Palazzo Lombardia (Foto Imagoeconomica) Palazzo Lombardia (Foto Imagoeconomica)

Un secondo indispensabile fronte di azione riguarda la necessità di affiancare agli interventi ridistributivi di risorse pubbliche nuove forme integrative di tipo assicurativo o mutualistico. Partendo dalle esperienze più significative in atto, quali, ad esempio, i casi di introduzione di welfare integrativo attraverso la contrattazione di secondo livello, stiamo elaborando una proposta di legge che promuova e favorisca la costituzione di fondi di previdenza complementare e integrativa, garantendo un fondo di rotazione regionale.
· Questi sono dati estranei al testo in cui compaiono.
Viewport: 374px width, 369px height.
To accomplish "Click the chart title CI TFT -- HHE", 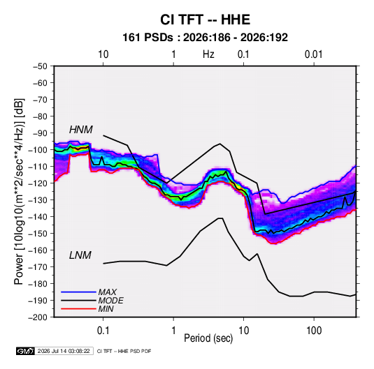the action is pos(205,20).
Sempre in stretta correlazione con il mondo produttivo e imprenditoriale lavoriamo per promuovere una profonda revisione dei servizi di conciliazione tra tempi di vita e di lavoro, con l’obiettivo di superare ogni approccio di tipo puramente assistenziale a favore, invece, di interventi che incrementino legami e relazioni tra persone e tra servizi. Sulla conciliazione si gioca una partita fondamentale per il welfare e per il lavoro, in termini di competitività, responsabilità sociale, valorizzazione del capitale umano.

Tutti gli interventi che ho brevemente descritto si basano su modelli che prevedono la compartecipazione economica dei cittadini e degli attori sociali. Per questo è urgente portare a compimento il percorso del federalismo fiscale, così da poter introdurre detrazioni e deduzioni a favore dei singoli, delle aziende, del terzo settore. Un primo passo è rappresentato dal Progetto di Legge n. 66 di iniziativa del Presidente Formigoni, che prevede l’introduzione del Fattore Famiglia nella definizione delle soglie di accesso ai servizi e nella determinazione del livello di compartecipazione.

Con questo istituto, Regione Lombardia si candida a rideterminare le modalità di valutazione della situazione familiare volendo tutelare maggiormente, rispetto a quanto non facciano le norme nazionali attualmente in vigore, la famiglia con compiti di cura. Una scelta di responsabilità, che dovrebbe trovare concordi tutti coloro che hanno a cuore il futuro dei nostri giovani e lo sviluppo di una società competitiva e solidale.